Before the dinner rush, Joel dishes up two plates of chicken and rice and calls to Miguel, "Ask the kids, they are hungry in there?"
Miguel looks back toward Ermis and Geraldo in the dishwashing room. He smiles. "They hungry."
When the last of the orders are in at 11:30, Miguel and Joel step out into the alley for a smoke. They squat to relieve their knees. Their skin glistens from grease. They are damp with sweat. Above them are new lofts, glass and steel. "Just look at the way they got 'em all hooked up." Miguel says.
"Sweet," Joel says.
Back in the kitchen, everything has to be broken down. Cleaned. Hosed. Scrubbed. Taken apart. Washed. Dried. Put back.
The owner orders a rare steak, and he sits with a glass of wine. A manager joins him and then Chef. A bottle of red wine is brought to the table, and soon the creators of Merkado Kitchen are toasting their victory after months of work and sacrifice.
Miguel is standing on top of the grill, pulling down the stainless steel backsplash for washing. Sticking out of his pocket is his first week's paycheck: $596.75, including overtime.
Joel yells for the crew to hurry it up. "Let's try to break a record," he says. "I got 12 missed calls on my phone. Let's try to maintain a social life here."
Miguel gets home by 1:30. His fiancee and son are asleep.
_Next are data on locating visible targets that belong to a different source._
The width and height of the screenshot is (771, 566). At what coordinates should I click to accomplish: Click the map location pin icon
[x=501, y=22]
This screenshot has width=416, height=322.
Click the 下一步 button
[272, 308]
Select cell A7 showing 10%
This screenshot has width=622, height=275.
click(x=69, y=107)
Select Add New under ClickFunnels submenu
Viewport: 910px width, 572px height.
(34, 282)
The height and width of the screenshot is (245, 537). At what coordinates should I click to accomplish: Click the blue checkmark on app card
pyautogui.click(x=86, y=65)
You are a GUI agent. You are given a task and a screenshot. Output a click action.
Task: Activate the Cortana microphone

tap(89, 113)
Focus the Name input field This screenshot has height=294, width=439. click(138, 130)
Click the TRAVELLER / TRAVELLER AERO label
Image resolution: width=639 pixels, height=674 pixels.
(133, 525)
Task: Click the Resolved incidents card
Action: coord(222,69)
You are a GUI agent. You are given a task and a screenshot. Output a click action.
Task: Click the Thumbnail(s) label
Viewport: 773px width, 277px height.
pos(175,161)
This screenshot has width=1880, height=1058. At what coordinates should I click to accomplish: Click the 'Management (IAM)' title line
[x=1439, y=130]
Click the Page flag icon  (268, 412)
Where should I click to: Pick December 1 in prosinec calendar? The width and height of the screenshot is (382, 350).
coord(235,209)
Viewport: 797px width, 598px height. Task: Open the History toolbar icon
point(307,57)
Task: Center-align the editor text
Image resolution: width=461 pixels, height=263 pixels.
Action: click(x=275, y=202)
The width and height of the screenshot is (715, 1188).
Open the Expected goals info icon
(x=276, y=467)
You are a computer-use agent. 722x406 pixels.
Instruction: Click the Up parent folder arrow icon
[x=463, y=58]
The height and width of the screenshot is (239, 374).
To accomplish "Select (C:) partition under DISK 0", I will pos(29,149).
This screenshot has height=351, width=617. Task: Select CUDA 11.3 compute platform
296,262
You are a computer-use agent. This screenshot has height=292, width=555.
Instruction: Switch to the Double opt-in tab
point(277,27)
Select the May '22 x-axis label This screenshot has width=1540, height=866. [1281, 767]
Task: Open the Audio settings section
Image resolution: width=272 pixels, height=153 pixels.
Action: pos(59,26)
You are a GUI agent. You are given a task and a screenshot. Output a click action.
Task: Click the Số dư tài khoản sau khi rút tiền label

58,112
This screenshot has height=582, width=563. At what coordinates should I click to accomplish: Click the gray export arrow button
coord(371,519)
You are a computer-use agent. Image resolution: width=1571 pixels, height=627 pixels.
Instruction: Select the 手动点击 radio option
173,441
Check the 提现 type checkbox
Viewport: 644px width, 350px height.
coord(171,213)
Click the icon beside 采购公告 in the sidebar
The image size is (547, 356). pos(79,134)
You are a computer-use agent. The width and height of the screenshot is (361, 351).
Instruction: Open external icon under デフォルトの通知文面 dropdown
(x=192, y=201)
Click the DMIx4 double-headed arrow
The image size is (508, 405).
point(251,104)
He goes out to the balcony. Their condo in Anacostia sits high on a ridge facing west, offering a poor man a millionaire's view. "My hideout," Miguel says. "This is the place I rest my head." He picks up his telescope and observes his city below: the Washington Monument, the Washington National Cathedral and somewhere in the field of lights, Merkado Kitchen.